So why did people do so many nasty and dangerous – not to mention illegal jobs on the Victorian streets? The main reason is poverty.
Whilst many people became very wealthy indeed during the 1800s, there was also extensive poverty – that means not having enough to eat, or any clothes to wear, or somewhere safe to live. If you’re starving, you’ll do almost anything to keep yourself and your family alive.
Another reason is a bit more complicated. We are used to having rules and regulations and laws to keep us safe. Even the cars on the roads have their own rules!
The Victorians didn’t think it was necessary for the government to make lots of rules.
It was common to think that you had to look after yourself and if you were poor it was your own fault. Even if you were a child, and starving hungry, there weren’t laws to look after you in your parents couldn’t – or wouldn’t.

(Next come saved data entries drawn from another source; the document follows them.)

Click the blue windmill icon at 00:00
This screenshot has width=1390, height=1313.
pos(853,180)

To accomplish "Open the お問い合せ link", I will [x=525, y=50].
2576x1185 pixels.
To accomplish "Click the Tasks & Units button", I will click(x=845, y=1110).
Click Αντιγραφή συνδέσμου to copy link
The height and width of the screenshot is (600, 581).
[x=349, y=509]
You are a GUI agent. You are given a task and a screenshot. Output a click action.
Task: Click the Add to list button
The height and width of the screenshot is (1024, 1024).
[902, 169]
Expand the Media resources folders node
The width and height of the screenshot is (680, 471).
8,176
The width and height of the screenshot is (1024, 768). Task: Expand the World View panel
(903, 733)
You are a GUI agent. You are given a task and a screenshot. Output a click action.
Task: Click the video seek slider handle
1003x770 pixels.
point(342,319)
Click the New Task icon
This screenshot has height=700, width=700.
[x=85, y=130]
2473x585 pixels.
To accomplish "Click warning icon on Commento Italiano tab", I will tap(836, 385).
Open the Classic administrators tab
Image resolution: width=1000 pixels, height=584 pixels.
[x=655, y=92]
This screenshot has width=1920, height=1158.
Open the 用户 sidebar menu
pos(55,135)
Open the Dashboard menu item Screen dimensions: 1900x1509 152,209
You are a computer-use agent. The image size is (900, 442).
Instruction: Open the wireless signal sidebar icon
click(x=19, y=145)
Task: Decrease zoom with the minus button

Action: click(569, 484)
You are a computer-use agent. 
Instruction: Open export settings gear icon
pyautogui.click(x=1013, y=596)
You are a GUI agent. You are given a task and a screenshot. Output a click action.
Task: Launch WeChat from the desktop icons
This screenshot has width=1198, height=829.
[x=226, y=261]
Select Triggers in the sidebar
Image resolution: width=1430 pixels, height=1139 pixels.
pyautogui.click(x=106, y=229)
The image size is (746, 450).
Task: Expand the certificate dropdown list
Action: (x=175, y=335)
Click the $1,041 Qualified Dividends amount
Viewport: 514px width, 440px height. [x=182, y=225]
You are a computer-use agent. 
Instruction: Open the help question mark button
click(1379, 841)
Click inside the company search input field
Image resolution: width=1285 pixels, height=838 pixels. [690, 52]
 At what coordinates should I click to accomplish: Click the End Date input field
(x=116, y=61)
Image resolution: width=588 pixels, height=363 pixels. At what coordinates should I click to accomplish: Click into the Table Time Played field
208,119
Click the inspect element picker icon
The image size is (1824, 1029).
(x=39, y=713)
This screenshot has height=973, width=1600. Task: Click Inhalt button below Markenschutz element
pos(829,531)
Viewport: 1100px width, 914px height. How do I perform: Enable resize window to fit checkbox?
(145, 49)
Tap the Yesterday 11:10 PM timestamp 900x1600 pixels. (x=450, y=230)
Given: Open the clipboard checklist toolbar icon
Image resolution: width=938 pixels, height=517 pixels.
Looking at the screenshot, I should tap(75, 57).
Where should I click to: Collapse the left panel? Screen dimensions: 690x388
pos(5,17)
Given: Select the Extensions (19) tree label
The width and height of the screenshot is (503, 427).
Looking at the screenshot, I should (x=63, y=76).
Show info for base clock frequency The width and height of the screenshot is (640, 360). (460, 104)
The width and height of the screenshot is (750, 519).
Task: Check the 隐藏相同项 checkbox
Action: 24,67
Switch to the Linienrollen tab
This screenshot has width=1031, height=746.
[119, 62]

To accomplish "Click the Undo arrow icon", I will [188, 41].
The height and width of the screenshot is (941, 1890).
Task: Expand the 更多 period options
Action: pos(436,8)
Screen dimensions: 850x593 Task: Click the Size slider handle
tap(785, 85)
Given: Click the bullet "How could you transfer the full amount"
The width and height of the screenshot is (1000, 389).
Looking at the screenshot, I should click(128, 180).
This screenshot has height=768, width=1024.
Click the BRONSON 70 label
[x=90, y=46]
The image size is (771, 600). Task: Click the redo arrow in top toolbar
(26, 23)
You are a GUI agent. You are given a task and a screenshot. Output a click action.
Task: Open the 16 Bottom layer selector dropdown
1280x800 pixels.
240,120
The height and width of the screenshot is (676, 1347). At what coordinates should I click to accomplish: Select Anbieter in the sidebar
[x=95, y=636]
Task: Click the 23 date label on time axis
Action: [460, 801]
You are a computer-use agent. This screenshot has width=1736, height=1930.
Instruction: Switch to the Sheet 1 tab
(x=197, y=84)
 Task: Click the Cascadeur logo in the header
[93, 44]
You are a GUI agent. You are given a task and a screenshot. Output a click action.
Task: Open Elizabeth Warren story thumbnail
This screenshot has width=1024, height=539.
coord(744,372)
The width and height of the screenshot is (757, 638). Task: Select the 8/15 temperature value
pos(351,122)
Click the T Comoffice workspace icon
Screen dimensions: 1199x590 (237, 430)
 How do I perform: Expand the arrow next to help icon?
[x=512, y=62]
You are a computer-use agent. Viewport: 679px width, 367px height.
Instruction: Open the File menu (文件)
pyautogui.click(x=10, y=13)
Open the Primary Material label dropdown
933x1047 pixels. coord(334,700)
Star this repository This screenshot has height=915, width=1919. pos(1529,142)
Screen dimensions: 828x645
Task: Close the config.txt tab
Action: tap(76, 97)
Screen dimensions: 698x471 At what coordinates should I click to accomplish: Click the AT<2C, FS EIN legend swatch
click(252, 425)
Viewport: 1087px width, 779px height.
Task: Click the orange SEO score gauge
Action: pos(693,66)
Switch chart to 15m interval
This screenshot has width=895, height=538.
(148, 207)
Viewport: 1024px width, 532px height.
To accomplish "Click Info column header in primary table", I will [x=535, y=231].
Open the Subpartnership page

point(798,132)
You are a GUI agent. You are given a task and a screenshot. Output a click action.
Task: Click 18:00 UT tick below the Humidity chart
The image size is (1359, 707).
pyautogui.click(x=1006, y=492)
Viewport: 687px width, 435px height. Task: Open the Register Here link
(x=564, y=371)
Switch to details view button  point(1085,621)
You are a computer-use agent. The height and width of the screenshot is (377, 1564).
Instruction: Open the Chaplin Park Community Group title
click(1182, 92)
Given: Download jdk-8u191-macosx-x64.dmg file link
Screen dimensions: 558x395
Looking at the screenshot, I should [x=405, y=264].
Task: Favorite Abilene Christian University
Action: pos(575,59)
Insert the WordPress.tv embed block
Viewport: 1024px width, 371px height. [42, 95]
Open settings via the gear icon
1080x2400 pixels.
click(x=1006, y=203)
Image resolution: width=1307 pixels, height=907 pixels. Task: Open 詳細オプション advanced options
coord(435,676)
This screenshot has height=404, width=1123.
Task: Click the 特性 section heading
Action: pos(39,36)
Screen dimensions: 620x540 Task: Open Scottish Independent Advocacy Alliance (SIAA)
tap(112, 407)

As such streets were lawless places – there weren’t even policemen until the 1830s and even then they were few and far between.
People would do whatever they could to scrape together money to feed their families, and if that meant climbing into a sewer or picking a pocket – well, that was better than starving, and so what if you did break the law?
Chances are you’d not be caught or punished.
One of the things people used to do was to search through muck and poo in the hopes of finding some coins! These people were called Gong Scourers and it was perhaps the most grim of all the Victorian jobs we’re learning about…
Dan and Bex have found a book that transports them back to Victorian Britain!
They’re exploring all the grim and nasty jobs that children just like you had to do in the past, from picking up poop to popping up chimneys.
Really? Kids Did That! is supported by The National Lottery through the Heritage Lottery Fund.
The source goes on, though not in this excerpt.